Annemizi, babamızı kaybedebiliyoruz...Eşimizi, evladımızı; her türlü kıymetlimizi kaybedebiliyoruz. Henüz gençsiniz, bu kıymetlilerinizden kaybetmeye başlamamış olabilirsiniz ama inanın kaybettiğinizde dünya yıkılıp yok olmuyor, kimse aç kalmıyor, evler yanmıyor, ocaklar sönmüyor, dünya çökmüyor, kıyamet kopmuyor ve hayat bir şekilde devam ediyor. 

Recep Tayyip Erdoğan da giderse de hiç bir kayıp olmayacak; nadasa terk edilmiş bir toprağın yeniden ekilmesi gibi umutlar yeşerecek. İnanın ki; "Bu değişim kararlılığına keşke yıllar önce inanmış olsaydım" diyeceksiniz. 

Ömrünüzün üçte birini sadece bir adama şans vererek geçirmek; ah keşke benim gibi altmış yaşında olup da yaşanabilecek ne kadar güzelliği bunca yıl kendinize haram ettiğinizi fark edebilseniz. 

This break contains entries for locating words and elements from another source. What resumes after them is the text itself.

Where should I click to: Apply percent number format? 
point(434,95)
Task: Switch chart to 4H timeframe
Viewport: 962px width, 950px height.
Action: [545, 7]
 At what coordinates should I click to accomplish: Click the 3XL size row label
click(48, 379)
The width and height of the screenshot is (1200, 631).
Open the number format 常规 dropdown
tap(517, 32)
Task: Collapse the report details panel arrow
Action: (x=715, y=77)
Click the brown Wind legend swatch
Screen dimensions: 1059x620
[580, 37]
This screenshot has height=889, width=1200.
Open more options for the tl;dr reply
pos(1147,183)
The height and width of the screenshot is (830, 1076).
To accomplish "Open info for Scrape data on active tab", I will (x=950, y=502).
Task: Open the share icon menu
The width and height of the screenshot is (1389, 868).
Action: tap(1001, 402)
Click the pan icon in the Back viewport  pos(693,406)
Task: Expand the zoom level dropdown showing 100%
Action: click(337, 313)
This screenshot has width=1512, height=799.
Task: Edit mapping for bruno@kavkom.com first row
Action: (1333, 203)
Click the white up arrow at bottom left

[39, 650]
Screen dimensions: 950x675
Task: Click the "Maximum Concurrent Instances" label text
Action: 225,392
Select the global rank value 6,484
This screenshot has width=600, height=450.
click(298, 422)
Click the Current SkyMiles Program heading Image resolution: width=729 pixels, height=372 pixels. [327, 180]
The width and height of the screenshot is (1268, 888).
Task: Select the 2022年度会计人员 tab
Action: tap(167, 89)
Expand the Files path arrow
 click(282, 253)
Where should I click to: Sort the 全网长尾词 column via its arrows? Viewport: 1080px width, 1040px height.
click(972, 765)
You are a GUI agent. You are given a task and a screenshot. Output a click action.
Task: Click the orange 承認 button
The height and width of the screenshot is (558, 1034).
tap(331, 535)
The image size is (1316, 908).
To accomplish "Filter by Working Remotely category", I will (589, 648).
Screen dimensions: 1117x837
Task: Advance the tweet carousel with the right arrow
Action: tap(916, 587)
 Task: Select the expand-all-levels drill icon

Benden büyüklerim evlatlarınıza, torunlarınıza küçüklerim kendinize ve sonraki nesille şans vermek için Erdoğan ve tek adam tahakkümüne son verin, gönderin gitsinler. Seksen beş milyonluk bu ülkede anaların doğurdukları daha nice yetenekli ve liyakatli yetişmiş evlatları var ki; sıra bekliyorlar onlara hep beraber şans verelim.